* Source records *
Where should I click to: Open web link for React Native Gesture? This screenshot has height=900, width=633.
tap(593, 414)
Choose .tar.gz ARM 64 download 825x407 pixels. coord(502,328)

---

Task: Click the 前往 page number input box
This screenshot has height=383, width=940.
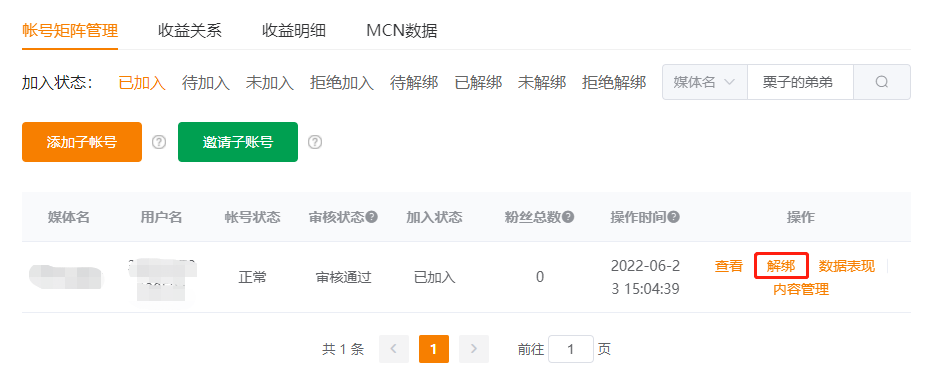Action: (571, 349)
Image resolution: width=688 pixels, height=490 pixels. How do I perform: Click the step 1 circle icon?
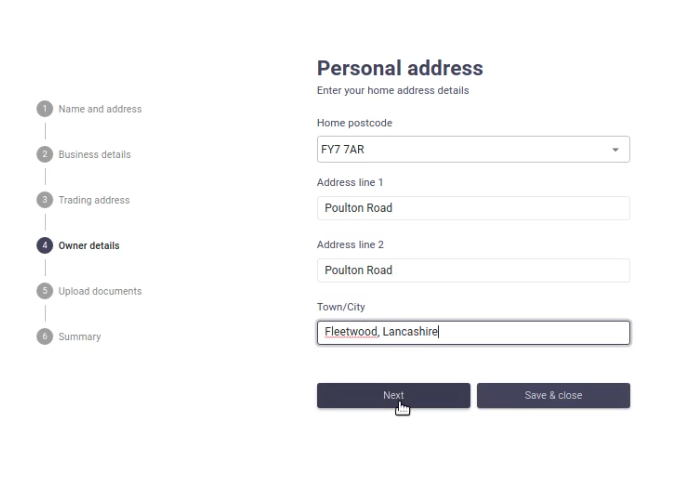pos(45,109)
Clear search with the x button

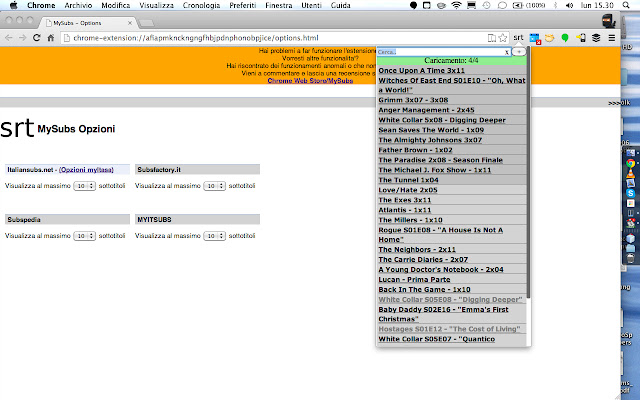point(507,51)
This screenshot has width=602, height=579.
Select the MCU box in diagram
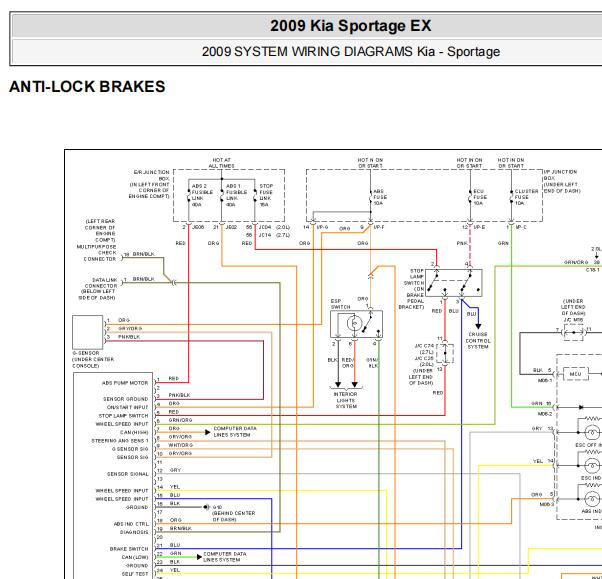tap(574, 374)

---

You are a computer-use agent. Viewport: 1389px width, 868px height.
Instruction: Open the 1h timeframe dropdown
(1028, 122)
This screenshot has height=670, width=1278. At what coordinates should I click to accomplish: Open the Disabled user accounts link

* Exercise *
Once you find the line with "Where should I" in the entries above, output it and each line after it up to and including the line with "Choose .tar.gz ARM", and nothing else.

* Completed exercise *
Where should I click to: Open web link for React Native Gesture? This screenshot has height=900, width=633.
tap(593, 414)
Choose .tar.gz ARM 64 download 825x407 pixels. coord(502,328)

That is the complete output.